22 April 2010

NU & Politik Praktis

WAJAH BARU NU PASCA MUKTAMAR MAKASSAR

Kaum pinggiran yang selalu tersingkir, bukan berarti kalah tapi mengalah. Meminjam istilah Gus Ali Mashuri Tulangan Sidoarjo (sing waras ngalah) memang identifikasi kaum pinggiran mengarah pada kaum tradisionalis, dan itulah bentukan dari opini-opini yang mengerucutkan sasaran sehingga sangat tepat pada sasaran .
Dominasi modernis yang telah tepat sasaran, mengakibatkan berubahnya orientasi pandangan serta tingkah laku masyarakat yang pada akhirnya terbawa arus untuk mengikuti pola berpikir modernis dan meminggirkan jas merah (jangan sekali-kali meninggalkan sejarah), budaya lama (kuno budho) yang pada akhirnya memunculkan bermacam-macam opini tuduhan yang dialamatkan kepada kaum tradisionalis, TBC (takhayul, bid’ah, churafat), oportunis, kuno, kolot, syirik. Tayangan media elektronik sekarang ini banyak mempertontonkan yang ingin meng-empiriskan apa yang dinamakan takhayul sehingga dapat masuk ke alam logika otak.
####################
> [TUGAS KERJA]:
(1) Ketik ulang bagian teks tentang NU pasca Muktamar Makassar, mulai dari "22 April 2010" dan terus sampai "pada sasaran .".
(2) Menurut teks tentang NU pasca Muktamar Makassar, apa kepanjangan TBC dalam tuduhan yang dialamatkan kepada kaum tradisionalis?
(3) Tuliskan lanjutan teks tentang NU pasca Muktamar Makassar setelah kalimat terakhir yang ditampilkan.

> [BARIS DATA]:
####################
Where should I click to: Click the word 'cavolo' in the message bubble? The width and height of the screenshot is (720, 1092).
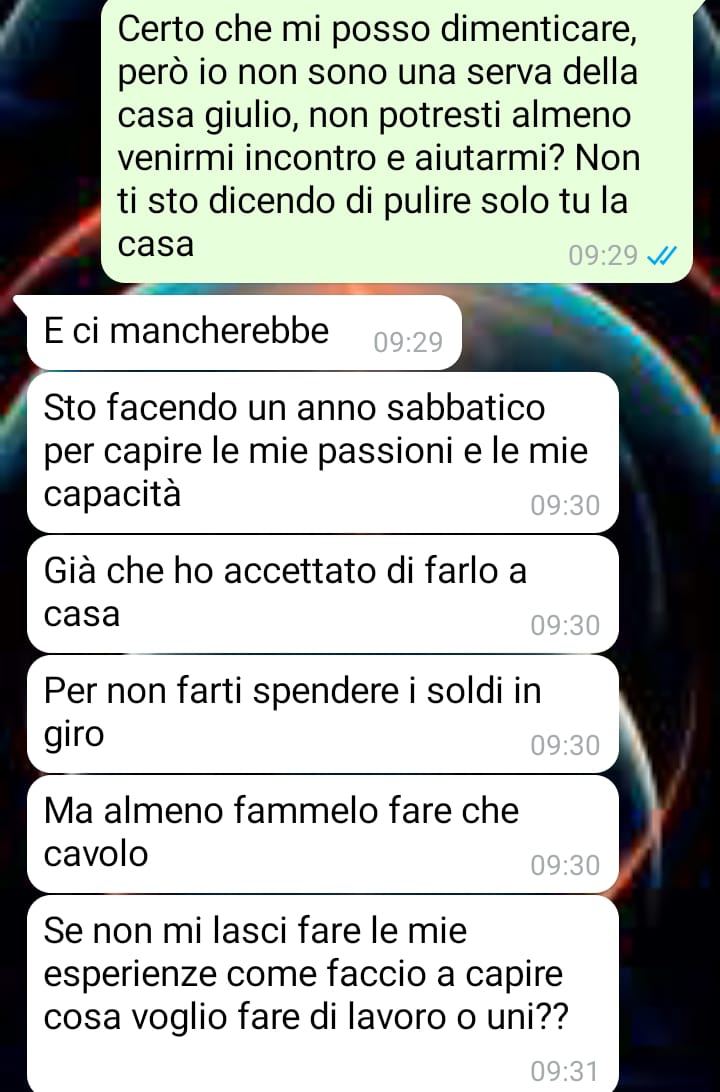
####################
> [DAFTAR JAWABAN]:
(1)
22 April 2010

NU & Politik Praktis

WAJAH BARU NU PASCA MUKTAMAR MAKASSAR

Kaum pinggiran yang selalu tersingkir, bukan berarti kalah tapi mengalah. Meminjam istilah Gus Ali Mashuri Tulangan Sidoarjo (sing waras ngalah) memang identifikasi kaum pinggiran mengarah pada kaum tradisionalis, dan itulah bentukan dari opini-opini yang mengerucutkan sasaran sehingga sangat tepat pada sasaran .

(2) Takhayul, bid’ah, churafat.

(3)
Sebenarnya tindakan, pikiran kaum tradisionalis didasarkan pada, Al qur’an, hadits, Ijma’, qiyas. Di ijma’, qiyas inilah biasanya banyak merujuk pada kitab-kitab klasik aswaja (kitab kuning) sehingga dalam bertindak serta berfikirnya kaum tradisionalis selalu bersikap hati-hati, luwes dan memilih jalan tengah atau jalan ketiga (the third away), meminjam istilah Anthony Giddens, sehingga keputusan-keputusan dalam bahtsul masail selalu up to date.
Maka dari itu NU sebagai ormas yang berpijak pada ajaran-ajaran ASWAJA dalam minhajul fikr, idealnya tidak terlalu jauh terseret di wilayah politik praktis berpartai, karena dampak negatifnya lebih banyak daripada dampak positifnya bagi organisasi masyarakat seperti NU.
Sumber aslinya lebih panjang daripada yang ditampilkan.